1-Making of
A Cyborg (Chant I) 4.28
2-Ghosthack 5.14
3-Puppetmaster 4.21
4-Virtual Crime 2.41
5-Ghost City (Chant II) 3.34
6-Access 3.16
7-Nightstalker 1.44
8-Floating Museum 5.05
9-Ghostdive 5.52
10-Reincarnation (Chant III) 5.44
11-Bonus Track:
See You Everyday 3.26*

*Interprété par Fang Ka Wing
Paroles de Pong Chack Man
Musique de Kenji Kawai
Choeur Junko Hirotani.

Musique  composée par:

Kenji Kawai

Editeur:

BMG Victor BVCR-729

Album produit par:
Kenji Kawai

Artwork and pictures (c) 1995 BMG Victor. All rights reserved.

Note: ***1/2
GHOST IN THE SHELL
ORIGINAL MOTION PICTURE SOUNDTRACK
Music composed by Kenji Kawai
'Ghost In The Shell' fait partie de ces films cultes que l'on ne présente plus.

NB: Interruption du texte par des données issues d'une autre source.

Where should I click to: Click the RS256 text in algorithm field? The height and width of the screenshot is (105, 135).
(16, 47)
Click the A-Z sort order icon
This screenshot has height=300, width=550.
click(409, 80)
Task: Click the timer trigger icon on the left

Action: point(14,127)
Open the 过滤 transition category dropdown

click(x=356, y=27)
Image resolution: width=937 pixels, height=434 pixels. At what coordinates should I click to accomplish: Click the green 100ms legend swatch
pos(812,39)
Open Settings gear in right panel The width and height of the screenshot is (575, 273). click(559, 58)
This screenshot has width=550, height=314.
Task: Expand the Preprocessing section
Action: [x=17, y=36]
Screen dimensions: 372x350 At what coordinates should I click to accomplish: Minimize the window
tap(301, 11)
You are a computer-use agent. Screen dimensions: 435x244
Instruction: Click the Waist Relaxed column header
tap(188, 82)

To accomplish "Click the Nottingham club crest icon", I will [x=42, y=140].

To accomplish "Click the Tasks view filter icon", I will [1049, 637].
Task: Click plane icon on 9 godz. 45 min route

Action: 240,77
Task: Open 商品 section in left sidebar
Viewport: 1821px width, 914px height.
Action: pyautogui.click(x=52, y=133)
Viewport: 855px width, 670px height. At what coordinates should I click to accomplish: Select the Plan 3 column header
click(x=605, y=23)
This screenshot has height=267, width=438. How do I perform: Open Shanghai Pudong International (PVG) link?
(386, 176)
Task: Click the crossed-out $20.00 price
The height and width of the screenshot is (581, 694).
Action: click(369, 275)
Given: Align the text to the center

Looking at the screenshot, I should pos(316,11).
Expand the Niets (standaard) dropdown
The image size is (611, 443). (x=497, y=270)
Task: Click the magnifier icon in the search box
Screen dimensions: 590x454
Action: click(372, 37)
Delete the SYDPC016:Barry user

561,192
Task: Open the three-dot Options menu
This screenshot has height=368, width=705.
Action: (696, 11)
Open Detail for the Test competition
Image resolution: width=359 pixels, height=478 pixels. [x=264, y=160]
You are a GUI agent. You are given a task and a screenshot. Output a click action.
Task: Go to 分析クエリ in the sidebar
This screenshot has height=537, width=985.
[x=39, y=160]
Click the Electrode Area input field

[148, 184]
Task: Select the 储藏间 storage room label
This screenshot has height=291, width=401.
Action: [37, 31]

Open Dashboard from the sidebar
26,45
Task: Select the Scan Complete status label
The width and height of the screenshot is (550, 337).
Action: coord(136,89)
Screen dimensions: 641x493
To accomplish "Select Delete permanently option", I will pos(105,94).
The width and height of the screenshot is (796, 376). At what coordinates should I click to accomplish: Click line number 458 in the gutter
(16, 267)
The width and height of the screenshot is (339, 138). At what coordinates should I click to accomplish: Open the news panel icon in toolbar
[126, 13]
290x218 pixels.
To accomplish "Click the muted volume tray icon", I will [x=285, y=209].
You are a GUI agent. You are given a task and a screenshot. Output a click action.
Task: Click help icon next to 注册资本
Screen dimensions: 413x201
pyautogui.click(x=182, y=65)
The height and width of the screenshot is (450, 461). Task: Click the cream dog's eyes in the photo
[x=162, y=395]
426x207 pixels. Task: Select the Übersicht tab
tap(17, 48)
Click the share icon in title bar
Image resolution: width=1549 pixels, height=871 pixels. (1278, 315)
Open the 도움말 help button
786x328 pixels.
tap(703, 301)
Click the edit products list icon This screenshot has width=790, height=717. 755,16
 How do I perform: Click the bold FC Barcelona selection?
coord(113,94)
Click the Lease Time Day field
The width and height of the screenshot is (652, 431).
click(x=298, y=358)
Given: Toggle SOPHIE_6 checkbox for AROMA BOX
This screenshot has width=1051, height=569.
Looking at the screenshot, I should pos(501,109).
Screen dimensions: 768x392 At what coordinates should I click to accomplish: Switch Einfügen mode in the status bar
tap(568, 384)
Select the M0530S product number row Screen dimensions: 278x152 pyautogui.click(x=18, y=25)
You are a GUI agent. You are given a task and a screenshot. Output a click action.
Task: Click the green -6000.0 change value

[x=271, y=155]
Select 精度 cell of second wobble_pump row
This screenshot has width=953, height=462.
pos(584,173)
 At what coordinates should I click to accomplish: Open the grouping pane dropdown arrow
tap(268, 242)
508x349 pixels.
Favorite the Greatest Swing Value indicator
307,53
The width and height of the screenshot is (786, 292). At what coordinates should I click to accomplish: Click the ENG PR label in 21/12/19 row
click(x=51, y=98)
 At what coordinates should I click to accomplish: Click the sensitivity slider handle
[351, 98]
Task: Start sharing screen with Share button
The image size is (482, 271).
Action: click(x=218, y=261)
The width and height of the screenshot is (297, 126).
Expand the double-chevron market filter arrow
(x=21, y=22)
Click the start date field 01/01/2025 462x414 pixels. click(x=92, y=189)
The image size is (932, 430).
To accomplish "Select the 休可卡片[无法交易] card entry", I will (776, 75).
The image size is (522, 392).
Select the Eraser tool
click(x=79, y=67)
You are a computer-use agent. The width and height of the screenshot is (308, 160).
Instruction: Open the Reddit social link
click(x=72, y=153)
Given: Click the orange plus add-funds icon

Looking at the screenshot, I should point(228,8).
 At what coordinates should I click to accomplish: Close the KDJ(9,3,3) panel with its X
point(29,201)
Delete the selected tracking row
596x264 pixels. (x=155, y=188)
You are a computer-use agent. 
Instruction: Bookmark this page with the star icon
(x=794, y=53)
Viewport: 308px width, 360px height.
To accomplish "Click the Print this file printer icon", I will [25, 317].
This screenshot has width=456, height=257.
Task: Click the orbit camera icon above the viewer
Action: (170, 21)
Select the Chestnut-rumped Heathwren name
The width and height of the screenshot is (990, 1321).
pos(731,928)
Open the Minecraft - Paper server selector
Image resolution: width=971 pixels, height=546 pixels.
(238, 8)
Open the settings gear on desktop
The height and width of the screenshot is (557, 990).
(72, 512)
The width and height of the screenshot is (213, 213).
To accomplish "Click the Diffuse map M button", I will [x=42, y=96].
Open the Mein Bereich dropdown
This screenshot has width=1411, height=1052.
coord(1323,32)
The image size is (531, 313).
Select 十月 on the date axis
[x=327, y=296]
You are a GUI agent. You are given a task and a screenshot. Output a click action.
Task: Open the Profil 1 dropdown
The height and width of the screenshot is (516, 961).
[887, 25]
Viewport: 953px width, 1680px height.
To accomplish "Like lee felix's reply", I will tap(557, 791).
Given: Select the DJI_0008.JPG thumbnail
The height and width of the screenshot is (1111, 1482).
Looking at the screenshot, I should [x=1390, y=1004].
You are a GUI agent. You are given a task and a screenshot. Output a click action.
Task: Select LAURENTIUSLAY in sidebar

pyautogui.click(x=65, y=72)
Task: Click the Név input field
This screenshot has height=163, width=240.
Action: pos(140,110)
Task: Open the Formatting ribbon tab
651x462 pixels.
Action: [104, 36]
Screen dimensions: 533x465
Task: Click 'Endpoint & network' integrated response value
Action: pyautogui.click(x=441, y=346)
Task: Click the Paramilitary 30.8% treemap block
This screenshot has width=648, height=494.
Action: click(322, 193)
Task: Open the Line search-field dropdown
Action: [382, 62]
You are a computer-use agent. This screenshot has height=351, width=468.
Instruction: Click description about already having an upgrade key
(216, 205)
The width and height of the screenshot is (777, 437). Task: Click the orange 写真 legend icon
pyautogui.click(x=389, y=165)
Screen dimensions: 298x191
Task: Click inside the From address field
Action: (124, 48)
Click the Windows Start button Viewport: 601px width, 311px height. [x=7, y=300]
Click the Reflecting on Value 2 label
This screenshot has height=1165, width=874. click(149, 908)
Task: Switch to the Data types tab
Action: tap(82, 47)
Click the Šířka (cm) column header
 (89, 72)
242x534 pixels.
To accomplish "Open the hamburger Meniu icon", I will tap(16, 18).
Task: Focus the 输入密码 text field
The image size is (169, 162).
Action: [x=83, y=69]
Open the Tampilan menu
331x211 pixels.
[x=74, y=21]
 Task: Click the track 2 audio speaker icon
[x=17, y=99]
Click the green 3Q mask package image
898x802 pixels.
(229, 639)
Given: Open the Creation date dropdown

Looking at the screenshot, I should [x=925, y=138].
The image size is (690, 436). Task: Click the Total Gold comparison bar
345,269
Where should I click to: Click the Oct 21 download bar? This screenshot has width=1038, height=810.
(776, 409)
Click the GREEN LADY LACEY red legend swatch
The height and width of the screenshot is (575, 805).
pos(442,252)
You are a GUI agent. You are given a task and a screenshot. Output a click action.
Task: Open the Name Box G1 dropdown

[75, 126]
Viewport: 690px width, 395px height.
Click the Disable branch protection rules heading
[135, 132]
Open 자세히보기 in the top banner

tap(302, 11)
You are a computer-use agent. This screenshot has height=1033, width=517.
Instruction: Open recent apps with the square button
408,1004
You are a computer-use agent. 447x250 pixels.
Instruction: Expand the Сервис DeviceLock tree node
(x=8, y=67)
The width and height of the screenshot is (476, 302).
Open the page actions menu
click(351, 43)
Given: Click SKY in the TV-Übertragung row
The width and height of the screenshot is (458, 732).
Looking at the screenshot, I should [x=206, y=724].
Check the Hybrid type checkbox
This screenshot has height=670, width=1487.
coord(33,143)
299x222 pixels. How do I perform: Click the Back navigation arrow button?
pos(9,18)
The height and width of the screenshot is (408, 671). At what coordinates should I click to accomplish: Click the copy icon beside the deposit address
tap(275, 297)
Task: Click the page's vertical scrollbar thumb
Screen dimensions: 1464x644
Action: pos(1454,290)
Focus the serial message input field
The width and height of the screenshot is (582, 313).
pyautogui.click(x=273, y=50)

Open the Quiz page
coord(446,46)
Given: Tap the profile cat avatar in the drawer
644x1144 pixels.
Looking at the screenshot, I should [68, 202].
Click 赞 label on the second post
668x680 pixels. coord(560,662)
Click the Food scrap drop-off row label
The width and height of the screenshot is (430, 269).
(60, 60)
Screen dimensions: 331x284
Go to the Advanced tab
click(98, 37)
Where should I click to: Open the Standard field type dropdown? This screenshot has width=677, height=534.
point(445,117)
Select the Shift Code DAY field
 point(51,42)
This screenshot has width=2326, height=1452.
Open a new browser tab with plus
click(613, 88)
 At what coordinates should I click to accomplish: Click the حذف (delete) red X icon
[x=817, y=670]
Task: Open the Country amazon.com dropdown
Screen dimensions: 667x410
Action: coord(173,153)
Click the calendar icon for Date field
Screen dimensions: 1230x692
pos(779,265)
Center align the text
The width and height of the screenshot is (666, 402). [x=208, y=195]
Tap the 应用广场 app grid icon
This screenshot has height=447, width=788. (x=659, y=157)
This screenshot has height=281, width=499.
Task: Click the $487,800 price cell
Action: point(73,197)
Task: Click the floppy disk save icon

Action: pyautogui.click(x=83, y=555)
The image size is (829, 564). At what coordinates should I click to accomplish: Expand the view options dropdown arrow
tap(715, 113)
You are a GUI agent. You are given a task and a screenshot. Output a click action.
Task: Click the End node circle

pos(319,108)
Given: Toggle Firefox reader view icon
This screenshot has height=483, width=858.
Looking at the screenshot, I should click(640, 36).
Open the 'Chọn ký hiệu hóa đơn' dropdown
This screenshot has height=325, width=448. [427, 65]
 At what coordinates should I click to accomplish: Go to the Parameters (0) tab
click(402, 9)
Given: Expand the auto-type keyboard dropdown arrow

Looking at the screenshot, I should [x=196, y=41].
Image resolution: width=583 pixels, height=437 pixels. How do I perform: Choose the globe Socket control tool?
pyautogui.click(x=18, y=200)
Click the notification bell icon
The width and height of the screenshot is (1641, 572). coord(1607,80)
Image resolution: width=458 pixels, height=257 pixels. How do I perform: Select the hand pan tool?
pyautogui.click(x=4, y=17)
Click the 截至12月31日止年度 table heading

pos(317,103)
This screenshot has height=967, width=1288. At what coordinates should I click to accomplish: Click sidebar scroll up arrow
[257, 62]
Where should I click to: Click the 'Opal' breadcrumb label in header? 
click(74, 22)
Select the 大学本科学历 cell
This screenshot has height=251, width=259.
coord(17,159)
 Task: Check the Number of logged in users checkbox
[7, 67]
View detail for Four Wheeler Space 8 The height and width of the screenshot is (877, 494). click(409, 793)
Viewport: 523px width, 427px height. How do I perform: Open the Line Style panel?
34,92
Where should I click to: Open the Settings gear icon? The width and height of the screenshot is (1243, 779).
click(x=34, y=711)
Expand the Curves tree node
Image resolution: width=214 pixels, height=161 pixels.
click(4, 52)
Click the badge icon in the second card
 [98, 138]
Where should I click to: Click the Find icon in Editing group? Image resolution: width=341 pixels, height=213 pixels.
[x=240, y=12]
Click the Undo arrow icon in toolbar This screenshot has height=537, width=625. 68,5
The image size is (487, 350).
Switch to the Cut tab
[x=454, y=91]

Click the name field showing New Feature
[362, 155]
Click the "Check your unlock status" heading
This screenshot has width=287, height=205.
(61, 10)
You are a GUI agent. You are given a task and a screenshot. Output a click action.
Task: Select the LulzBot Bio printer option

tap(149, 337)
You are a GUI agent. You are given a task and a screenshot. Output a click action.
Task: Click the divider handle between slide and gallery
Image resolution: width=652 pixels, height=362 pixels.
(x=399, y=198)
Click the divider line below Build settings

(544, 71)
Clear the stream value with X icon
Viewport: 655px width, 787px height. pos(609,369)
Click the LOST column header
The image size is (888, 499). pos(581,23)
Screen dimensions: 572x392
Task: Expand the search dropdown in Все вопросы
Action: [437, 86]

Chef-d'oeuvre incontesté et indétrônable du manga japonais (au même titre qu'Akira ou 'Jin-Rô'), 'Ghost In The Shell' est un film d'animation exceptionnel sur plus d'un plan, d'abord parce qu'il s'agit d'un des premiers animes qui mélange dessins 'live' traditionnels et animations sur ordinateur (CGI). Ensuite, le scénario est probablement l'un des plus complexes et des plus profonds qu'il nous ait été donné de voir dans un film d'animation de cette envergure. Tiré d'un manga de Masamune Shirow, l'histoire de 'Ghost In The Shell' se déroule en 2029, dans une société où les informations et le Net sont devenues surdéveloppées. Les réseaux informatiques sont présents partout, même dans les corps. Désormais, des milliards de données traversent toute la planète entière avec une aisance incroyable. Seule ombre au tableau, la criminalité est toujours présente. C'est pourquoi a été crée une brigade spéciale chargée de lutter contre la criminalité et que l'on appelle l'unité mobile 'Shell', rattaché à la section 9. Cette unité est constituée en grande partie de cyborgs ultra sophistiqués à l'apparence humaine. Le major Matoko Kusanagi est le leader de cette unité. Elle veille au grain avec l'aide de son fidèle co-équipiers cyborg, Batou. L'unité est sur la trace d'une conspiration entourant un projet gouvernemental qui semble avoir échappé à ses instigateurs. Mais la réelle menace vient en fait d'un hacker de génie nommé le 'Puppet Master', un individu mystérieux qui semble avoir la capacité de pirater et de s'introduire dans tous les réseaux informatiques du monde entier. Confrontés à ce nouvel ennemi, Kusanagi et ses coéquipiers vont découvrir la nature réelle du 'Puppet Master' et ses mystérieux secrets. Pour Kusanagi, il ne s'agit plus vraiment d'un ennemi mais d'une source de question qui dépasse sa condition d'être physique.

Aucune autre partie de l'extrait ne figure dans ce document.